Il ‘piano B’ del tumore

Ma non finisce qui. “Quando Pten viene meno – racconta Claudio Pulito, ricercatore Ire – entra in gioco una seconda proteina, Plk1, che consente alle cellule tumorali di trovare una via alternativa per sopravvivere. È come se il tumore avesse un piano B pronto a scattare”. La buona notizia è che molecole in grado di bloccare Plk1 già esistono in forma sperimentale. Nei test di laboratorio, l’associazione tra inibitori di PI3Kα e anti-Plk1 ha mostrato una forte efficacia nel colpire i tumori resistenti. La ricerca è il primo frutto concreto della collaborazione tra l’Ire e la prestigiosa Charité – Universitätsmedizin di Berlino, sostenuta dalla Fondazione Airc per la Ricerca sul Cancro. Un esempio virtuoso di sinergia europea, dove competenze diverse si intrecciano per rispondere alla domanda più difficile dell’oncologia di oggi: come trattare i tumori che sfuggono alle terapie.

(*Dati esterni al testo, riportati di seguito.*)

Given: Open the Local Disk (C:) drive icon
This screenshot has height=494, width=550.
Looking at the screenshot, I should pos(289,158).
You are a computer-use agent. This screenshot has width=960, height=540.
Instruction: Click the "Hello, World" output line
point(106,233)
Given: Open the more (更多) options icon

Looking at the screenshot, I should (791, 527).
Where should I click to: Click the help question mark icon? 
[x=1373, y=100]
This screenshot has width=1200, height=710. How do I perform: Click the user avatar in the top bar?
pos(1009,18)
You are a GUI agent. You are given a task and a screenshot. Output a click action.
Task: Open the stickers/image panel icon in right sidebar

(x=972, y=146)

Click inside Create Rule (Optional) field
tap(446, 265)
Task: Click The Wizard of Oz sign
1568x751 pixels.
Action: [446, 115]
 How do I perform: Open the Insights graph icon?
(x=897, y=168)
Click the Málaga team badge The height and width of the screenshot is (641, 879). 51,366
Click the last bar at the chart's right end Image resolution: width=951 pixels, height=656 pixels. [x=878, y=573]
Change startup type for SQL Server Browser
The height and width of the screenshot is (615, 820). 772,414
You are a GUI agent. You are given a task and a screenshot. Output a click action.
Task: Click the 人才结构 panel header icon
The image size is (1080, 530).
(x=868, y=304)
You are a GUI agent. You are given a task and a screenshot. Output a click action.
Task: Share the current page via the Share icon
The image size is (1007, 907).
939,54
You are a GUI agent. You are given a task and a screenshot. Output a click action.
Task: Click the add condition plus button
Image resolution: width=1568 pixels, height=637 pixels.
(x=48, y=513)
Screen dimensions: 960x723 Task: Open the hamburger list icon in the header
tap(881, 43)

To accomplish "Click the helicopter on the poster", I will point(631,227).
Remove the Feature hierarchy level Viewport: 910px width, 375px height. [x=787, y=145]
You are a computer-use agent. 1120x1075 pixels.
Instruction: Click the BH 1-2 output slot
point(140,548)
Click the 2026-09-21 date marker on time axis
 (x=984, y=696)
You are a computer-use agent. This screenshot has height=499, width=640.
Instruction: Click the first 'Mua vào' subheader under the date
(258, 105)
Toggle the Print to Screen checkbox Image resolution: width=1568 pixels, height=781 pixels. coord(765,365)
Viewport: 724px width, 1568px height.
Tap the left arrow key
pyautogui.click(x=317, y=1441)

I risultati aprono la strada a nuove ricerche

“Nel tumore primario, le mutazioni genetiche sono spesso ben identificabili e attaccabili – osserva Blandino -. Ma quando la malattia progredisce o metastatizza, entrano in gioco reti molecolari complesse, che finora abbiamo compreso solo in parte. Ed è lì che dobbiamo colpire, se vogliamo davvero fare la differenza”. Per Konrad Klinghammer, oncologo della Charité, la sfida è anche culturale: “Dobbiamo uscire dall’idea che basti trovare un ‘gene bersaglio’ e colpirlo. I tumori sono entità dinamiche, capaci di adattarsi, e serve un approccio più flessibile, intelligente, personalizzato”, conclude.